Erinnerungen an die zahlreichen Meisen, Drosseln und Tauben, die schmerzhafte Bekanntschaft mit unseren Fenstern gemacht hatten kommen hoch. Immer Wasser geben, war die Strategie. Vermutlich nur eine hilflose geste, denn in unserer Familie gab es keine Vogelkundler. Und Veterinäre schon gar nicht. Einige Tiere haben es geschafft, einige nicht.
Die Möwe saß bedröppelt da. Irgendeine klare Flüssigkeit tropfte aus ihrer Nase auf unsere Solarzellen. Vogelgrippe oder nur Trauer über die eigene Dummheit? Wir werden es nie erfahren. Denn nach 30 Minuten hob sie den Kopf, gähnte, drückte einen beeindruckenden Strahl Vogelkacke aus der Kloake und flog auf. Noch eine Runde um das Boot und sie war für immer verschwunden.
Heides und Minas Lächeln war nun von verstohlenem Kichern begleitet. Kichern aus Mitleid?
Am nächsten Tag sollten wir den ersten Fisch an Bord haben und die Erniedigung würde perfekt sein. Im Hafen muss eine Babysardine auf der Flucht vor einem Räuber auf die untere Stufe unseres Steuerbordrumpfes gesprungen und dort verendet sein. Da lag das kleine Fischchen nun und sah mir, dem als großen Jäger der Meere angetretenen Angler aus toten Augen bis in die kleingehackte Seele.
Wir haben noch zwei Wochen in Arrecife. Die Angeln liegen so da. Glanz kann ich keinen mehr sehen. Aber alles wird gut. Vielleicht.
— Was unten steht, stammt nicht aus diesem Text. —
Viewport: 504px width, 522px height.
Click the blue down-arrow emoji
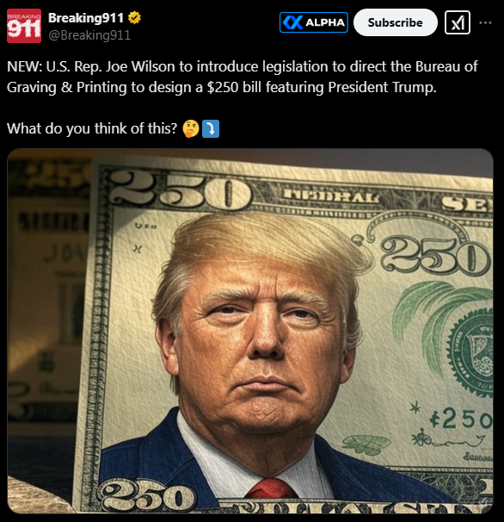[211, 128]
Hallo liebe Seglercrew Mina,+Eltern Heide& Fritze. Bevor ihr zu Eurer großen
Atlantiküberquerung aufbrecht, möchte ich Euch alles Gute und immer die notwendige handbreit Wasser unter den zwei Kielen wünschen. Denkt daran, unterwegs gibt es ein „Hochgebirge“ den Mittelatlatischen Rücken (MAR). Als eingespieltes Team und mit Minas theoretischer Unterstützung , werdet ihr die Karibik wohlbehalten erreichen. Lasst die Bullaugen beim Herd geöffnet,dann landen die fliegenden Fische direkt in der Pfanne und ihr erspart euch das angeln. Ich versuche die Route auf meinem iPad zu verfolgen. Lb. Fritze vielleicht kannst Du ja meine ,durch die Smileys missglückten Teilbeiträge löschen??? Bis demnächst von meinem iPad Euer Manfred
Hallo lieber Manfred,
vielen Dank für Deine kreative Hartnäckigkeit!
Aber ich bin natürlich auf die (smileyfreien) Texte ganz gespannt!
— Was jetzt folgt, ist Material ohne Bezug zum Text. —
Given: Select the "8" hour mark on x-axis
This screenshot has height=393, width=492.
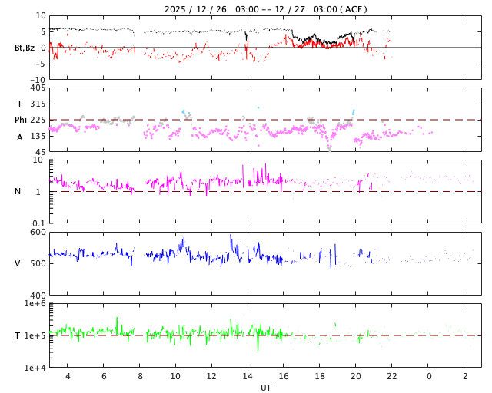Looking at the screenshot, I should coord(140,377).
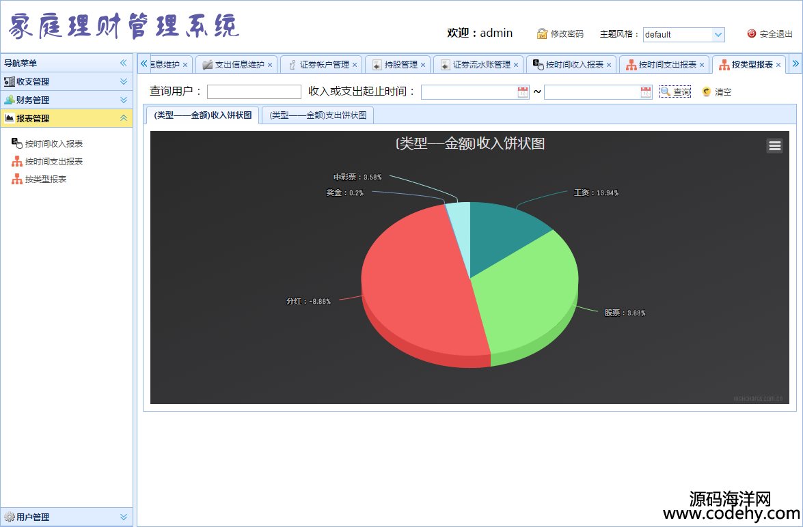Click the 查询用户 input field

[254, 92]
Herzliche Grüße auch von Margot,
Fritze
Großartiger Artikel! Und schön zu lesen, dass alles beim Alten ist 😉
Übrigens: Wenn es mit Möwen klappt, klappt es bestimmt auch mit fliegenden Fischen.
Wunderbar! Ich kenne nur wenige, die ihre Schmach so schön in Worte packen!
Und ehrlich, ich hab Dich schon auf La Gomera für Dein Durchhaltevermögen und Deine an den Tag gelegte Kreativität beim Modifizieren des Werkzeugs bewundert.
Dein Tag kommt noch, da bin ich mir ganz ganz sicher!! Und natürlich wird alles gut werden…
Entschuldigung. Aber ist zum Totlachen 🙂
Und mal im Ernst – wer kann schon Möwen angeln?
Jaja, wer den Schaden hat ;-).
Ich habe mittlerweile herausgefunden, dass es nicht wirklich eine Möwe sondern ein Gelbschnabelsturmtaucher war. Streng geschützt. Die fängt man noch seltener. Zum Glück haben wir ihn nicht als Möwe verspeist sondern – den sportlichen Catch and Release Regeln folgend – aufgepäppelt und fliegen lassen.